Image: An infrared observation (by NASA’s WISE and Spitzer missions) of the giant galaxy cluster MOO J1142+1527, located 8.5 billion light-years away. Note the red old galaxies in its core. [ESO/M. Kornmesser]

This article was originally published in the Summer 2019 (vol. 48, no. 3) issue of Mercury magazine, an ASP members-only quarterly publication.

Let’s visualize together for a moment. We live on Earth—the third planet from the Sun. The Sun is a pretty average star, not very large, and living its best middle-aged life. Though it’s special to us, our solar system isn’t so unique either; there are about 300 billion other stars in the Milky Way galaxy, most of which also have planets.

If we zoom out a little more, we can see that the Milky Way is dancing with roughly 50 other galaxies … which also have hundreds of billions of stars with planets. This little collection of galaxies is known as the Local Group, and even that’s not very exceptional. That’s because some galaxies are in huge groups with hundreds to thousands of other galaxies, all gravitationally bound to one another. These structures are called galaxy clusters, and they are the most massive objects in the Universe. Let me repeat that: the MOST massive.

If we were in one of these clusters, our night sky would look very different. For one thing, it would be brighter, as our neighborhood would be quite crowded. The stars in our own galaxy would appear red or yellow instead of blue, as blue colors signify youth in a galaxy, emitting from areas where new stars are born—but our galaxy would likely never birth a new star again. In fact, almost every galaxy in our neighborhood would look like a dim, orange blob of light because nearly all galaxies in clusters are no longer forming stars—a conundrum that really bugs astronomers.

How do we figure out what killed galaxies in clusters if we can only take pictures of their carcasses?

Let me paint a picture for you: if we think of galaxies as our grandparents, galaxies in cluster environments would be the ones you know lived a hard life just by looking at them. They’re always tired; maybe they had too many kids all at once, or they just partied a little too hard in their youth, and now they live in a home with other senior citizens who went through something similar. However, galaxies living in small groups or isolation, like our Milky Way, would be those grandparents that still go salsa dancing once a week and can do more push-ups than you can. Really, they will probably outlive us all. These two types of galaxies were born at the exact same time. But the less crowded ones are still gently forming stars and hanging onto that blue-colored youth, essentially the equivalent of enjoying a really slow retirement.

So, what exactly happened to cluster galaxies that caused them to age so rapidly? To get to the bottom of this, astronomers have created simulations to understand the possible births and lives of cluster galaxies based on data from hundreds of real senior galaxy clusters nearby. This is essentially the equivalent of taking thousands of photos of senior citizens and using physics to model what these citizens might have looked like when they were babies.
================================
__Requirement 1__
Answer from the galaxy cluster article:
(a) How far away is MOO J1142+1527?
(b) Roughly how many other galaxies is the Milky Way said to be dancing with?
(c) In a cluster, what colors would the stars in our own galaxy appear instead of blue?
The records below are unrelated to the galaxy cluster article.
================================
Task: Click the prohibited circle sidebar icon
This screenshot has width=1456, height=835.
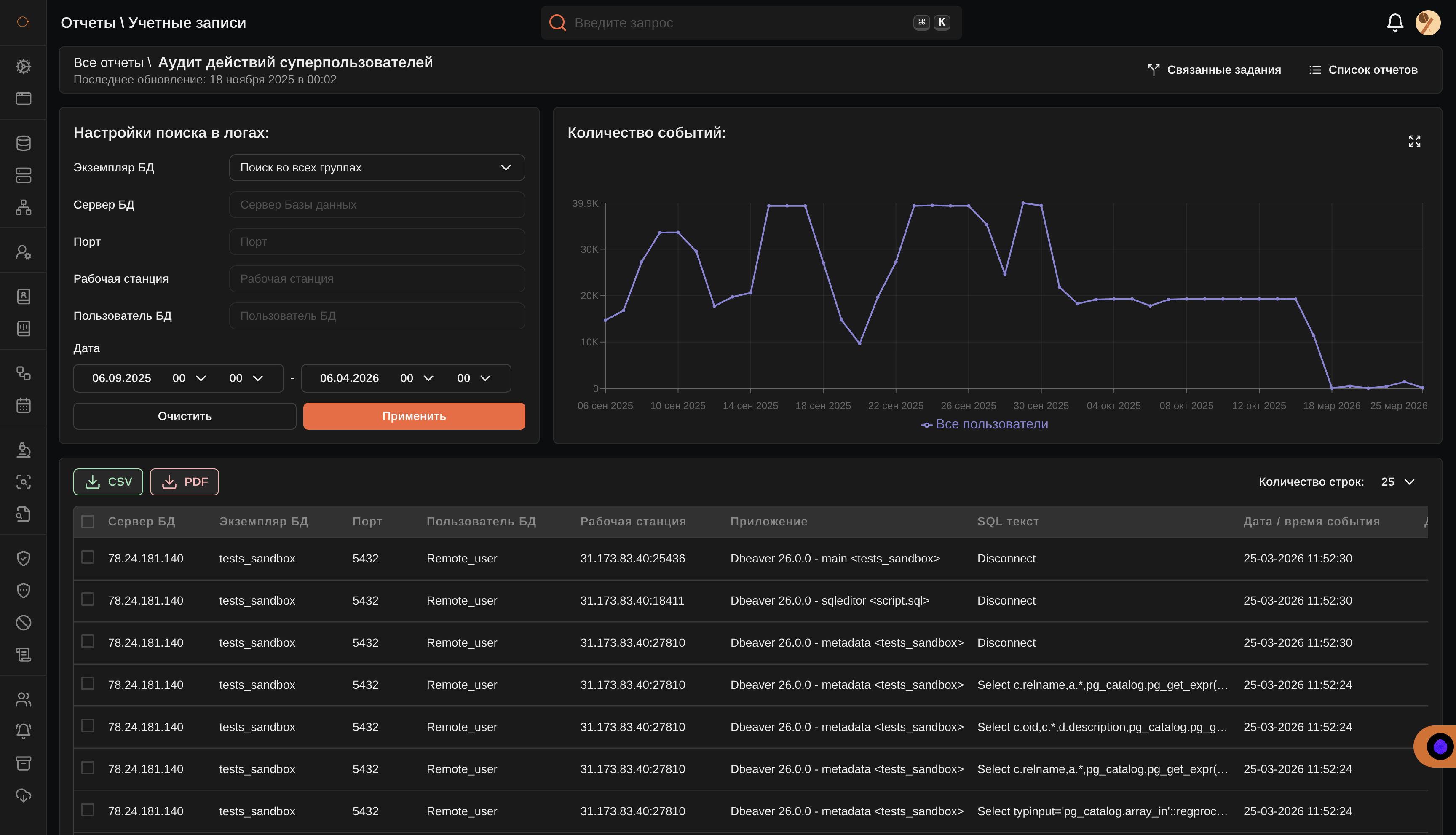Action: pyautogui.click(x=24, y=623)
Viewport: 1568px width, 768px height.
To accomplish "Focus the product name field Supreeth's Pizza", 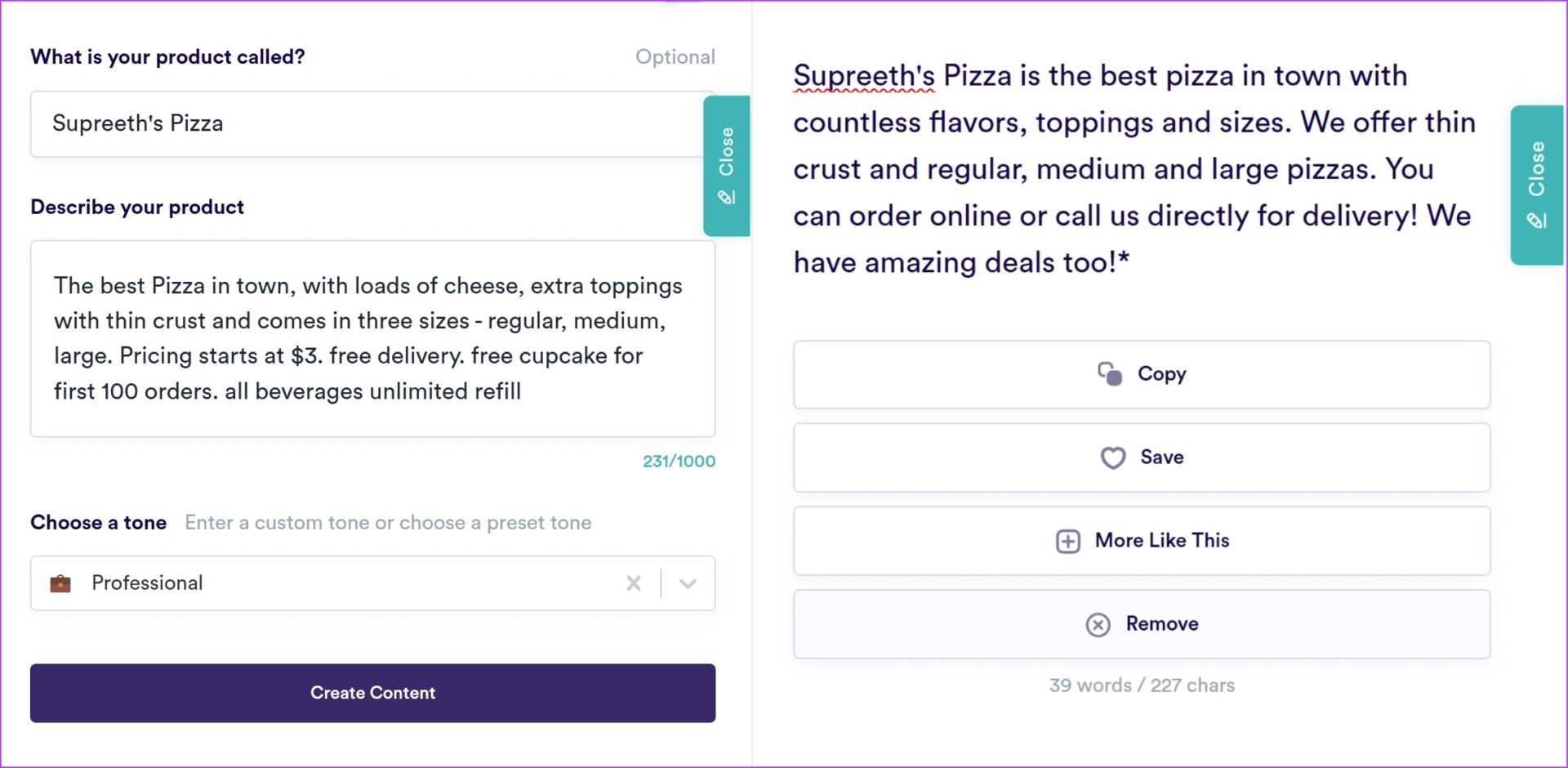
================================
__Requirement 2__
In the records, begin at the line that has "Viewport: 1568px width, 768px height." and go through the last line. Rewrite those lines with "product name field" changed to "item name field", everything else kept the same, and leave the pictures out.

__Complete response 1__
(a) 8.5 billion light-years
(b) Roughly 50
(c) Red or yellow

__Complete response 2__
Viewport: 1568px width, 768px height.
To accomplish "Focus the item name field Supreeth's Pizza", 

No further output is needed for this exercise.